● **Exercise**:
Copy exactly and only the lines running from the one that contains "Given: Click the 높은 수익 orange coin icon" to the final line of the data below, without the pictures.

(Extracted records)

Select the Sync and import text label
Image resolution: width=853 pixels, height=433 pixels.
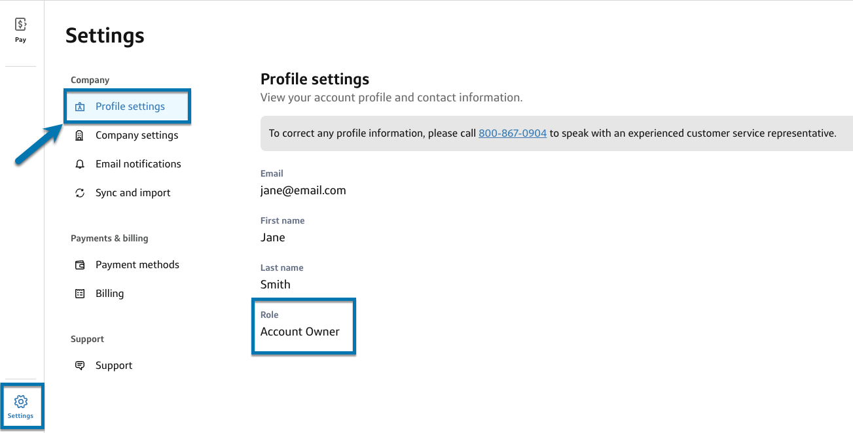click(x=133, y=193)
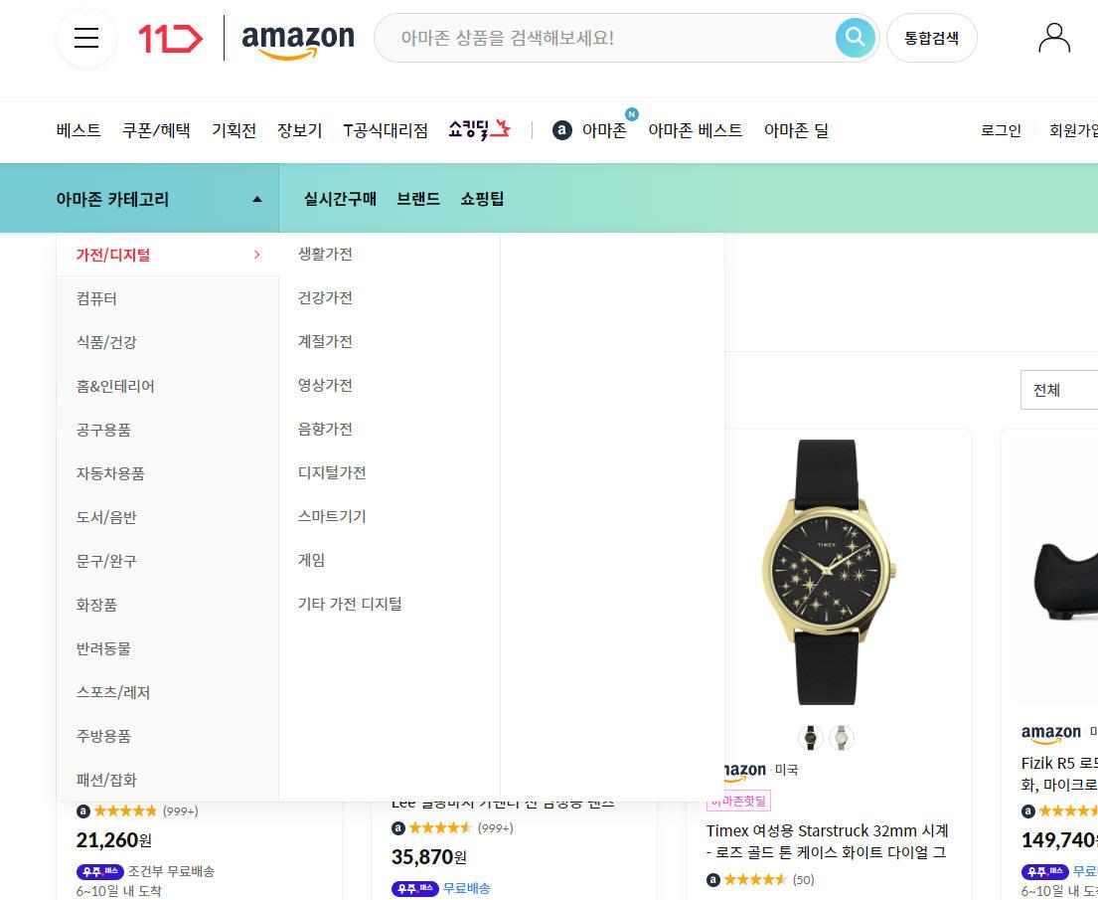Open the hamburger menu icon
Image resolution: width=1098 pixels, height=900 pixels.
click(86, 38)
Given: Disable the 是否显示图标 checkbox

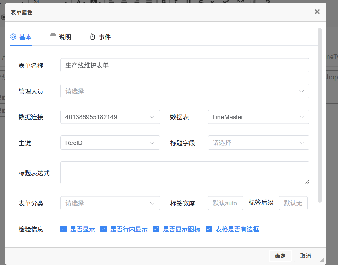Looking at the screenshot, I should coord(156,229).
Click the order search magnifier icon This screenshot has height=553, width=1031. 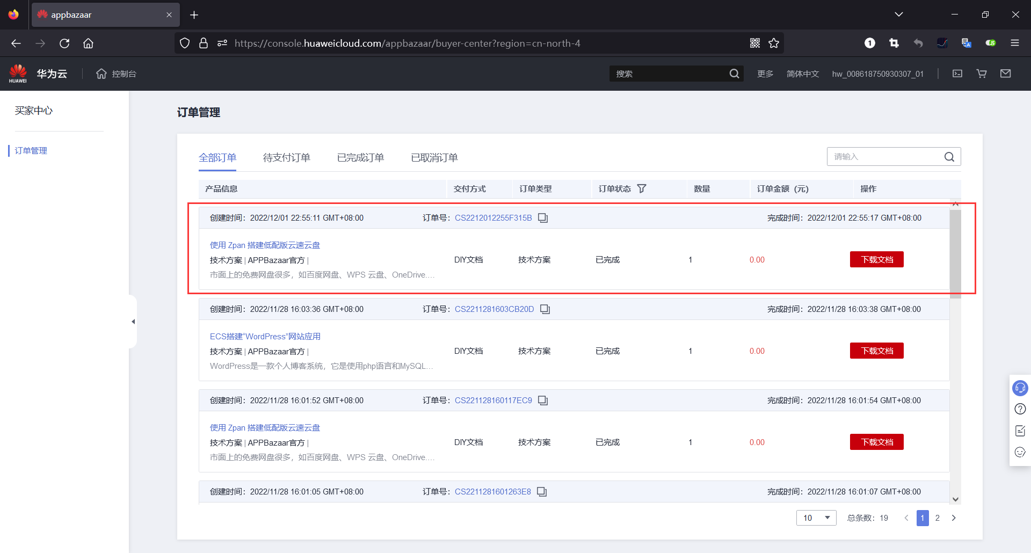pyautogui.click(x=949, y=157)
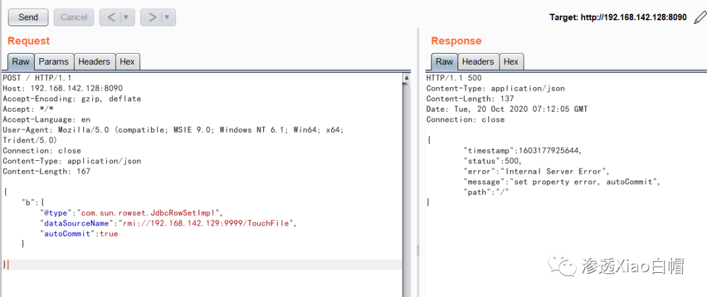Screen dimensions: 707x297
Task: Go forward with the next history arrow
Action: point(152,17)
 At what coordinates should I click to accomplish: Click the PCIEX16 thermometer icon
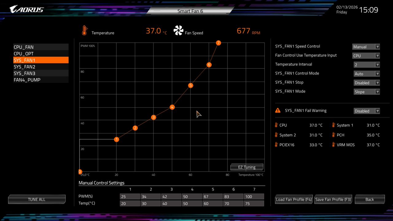tap(276, 145)
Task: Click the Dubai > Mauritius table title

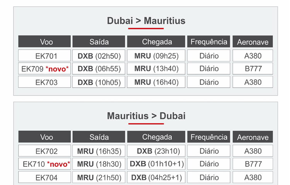Action: pos(146,21)
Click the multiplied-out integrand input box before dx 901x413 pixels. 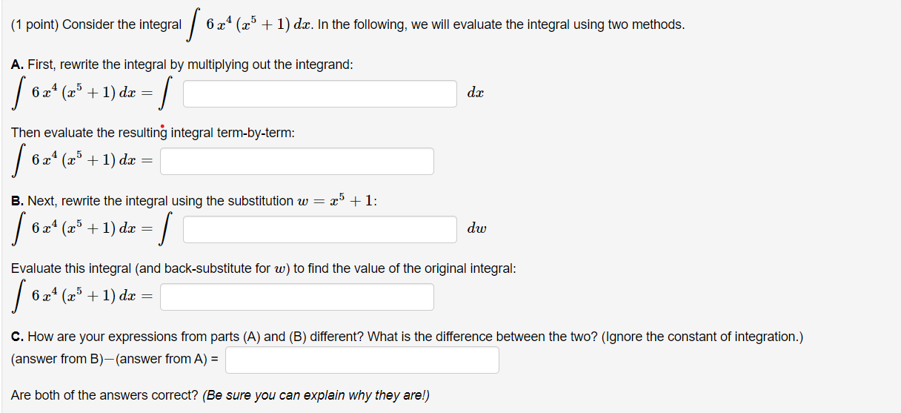pyautogui.click(x=320, y=93)
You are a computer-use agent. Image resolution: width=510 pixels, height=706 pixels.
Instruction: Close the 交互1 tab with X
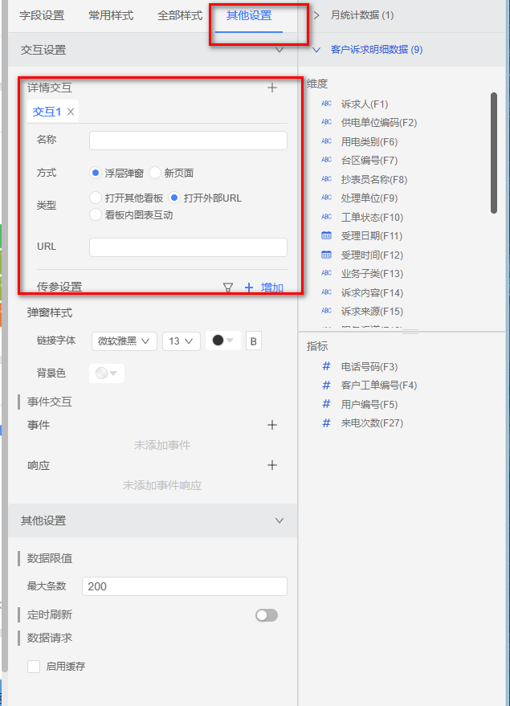coord(71,112)
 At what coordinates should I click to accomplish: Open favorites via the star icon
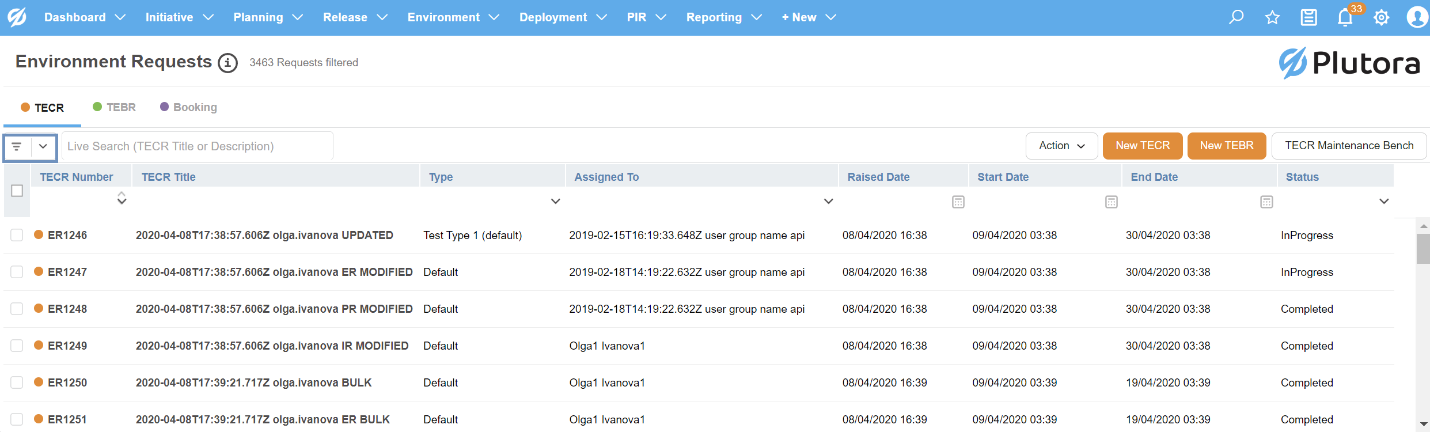point(1272,17)
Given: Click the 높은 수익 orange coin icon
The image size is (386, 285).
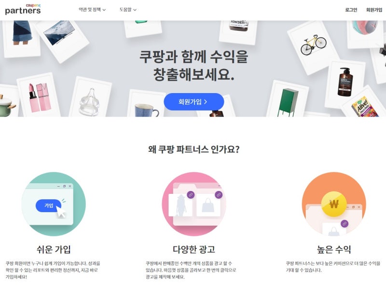Looking at the screenshot, I should point(334,204).
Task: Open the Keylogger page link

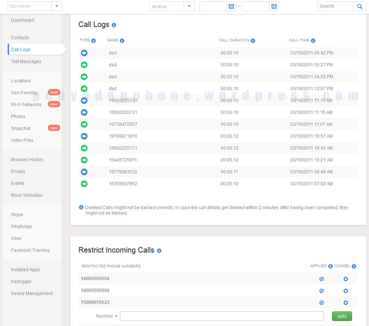Action: click(21, 281)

(End Extracted records)

● **Answer for this exercise**:
Given: Click the 높은 수익 orange coin icon
The image size is (386, 285).
Looking at the screenshot, I should point(334,204).
Task: Open the Keylogger page link

Action: click(21, 281)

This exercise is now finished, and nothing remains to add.